What the exercise asks
Within the listing below, please show every line carrying the string "dropdown".

Source data
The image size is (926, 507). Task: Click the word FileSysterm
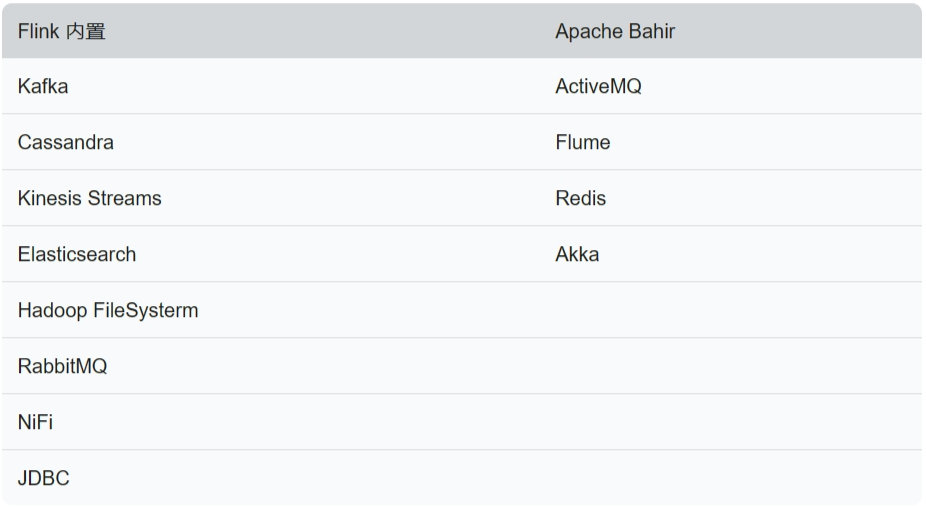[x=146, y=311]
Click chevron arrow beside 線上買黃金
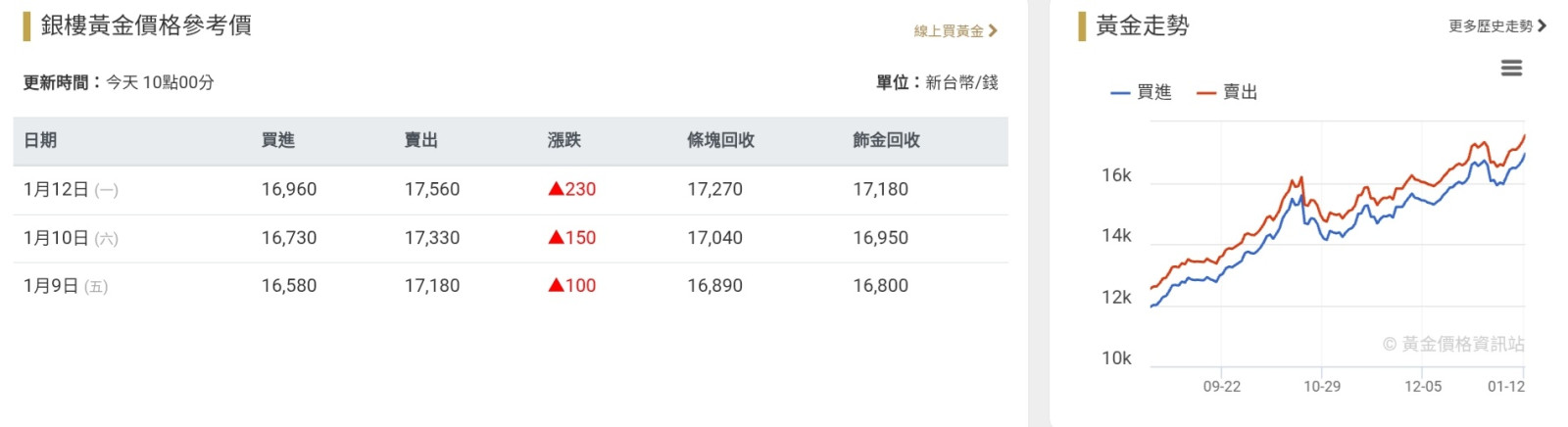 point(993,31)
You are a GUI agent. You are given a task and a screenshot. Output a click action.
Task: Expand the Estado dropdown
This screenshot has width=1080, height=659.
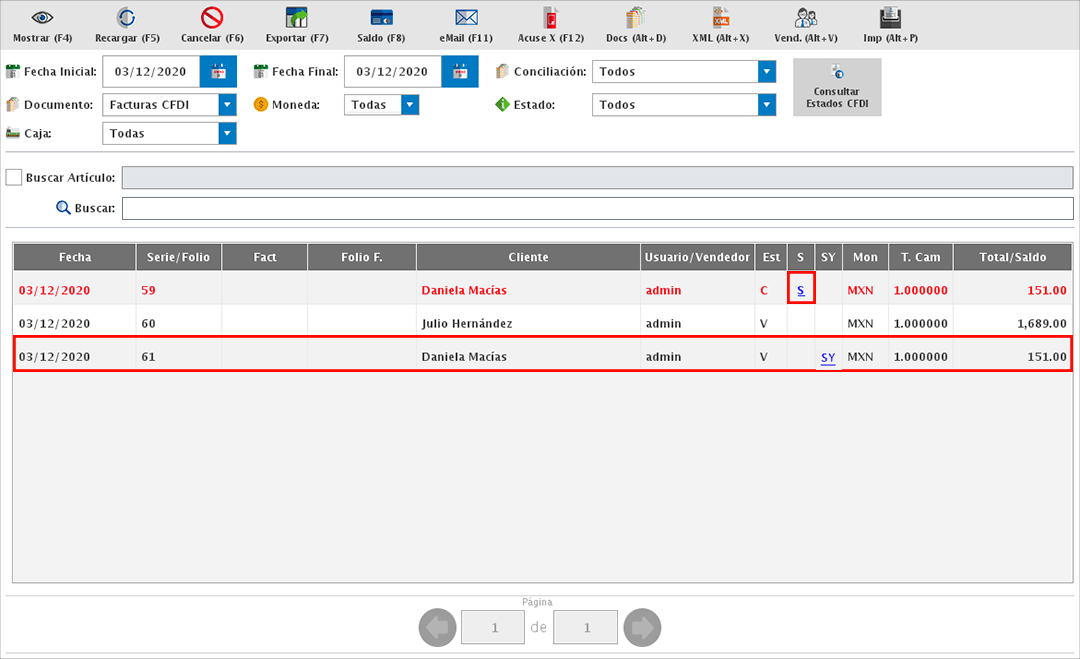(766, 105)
--
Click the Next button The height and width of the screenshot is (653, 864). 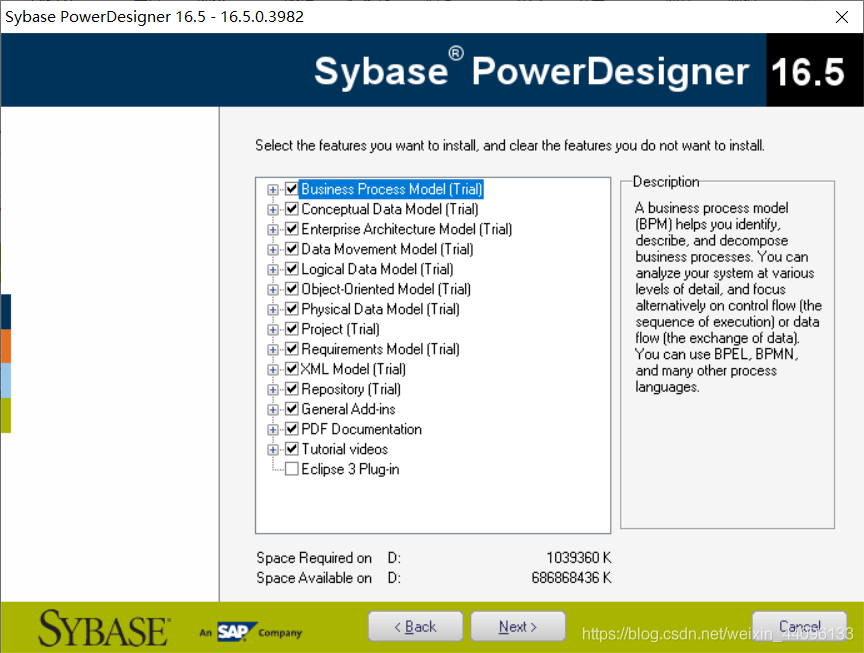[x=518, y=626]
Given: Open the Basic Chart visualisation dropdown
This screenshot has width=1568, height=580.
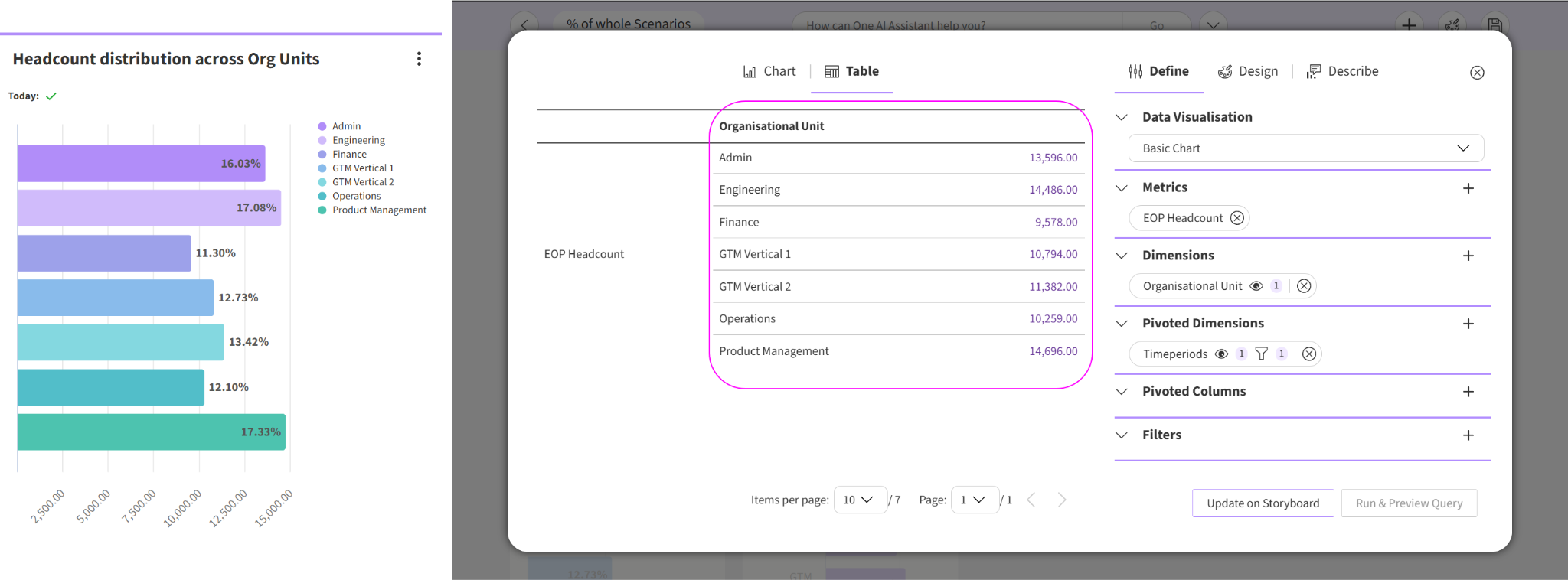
* * *
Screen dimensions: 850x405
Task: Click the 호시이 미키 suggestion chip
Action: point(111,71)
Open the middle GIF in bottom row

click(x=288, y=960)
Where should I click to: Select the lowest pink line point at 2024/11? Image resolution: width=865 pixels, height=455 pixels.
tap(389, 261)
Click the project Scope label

Your response
Task: Expand the Estado dropdown
Given: Open the Basic Chart visualisation dropdown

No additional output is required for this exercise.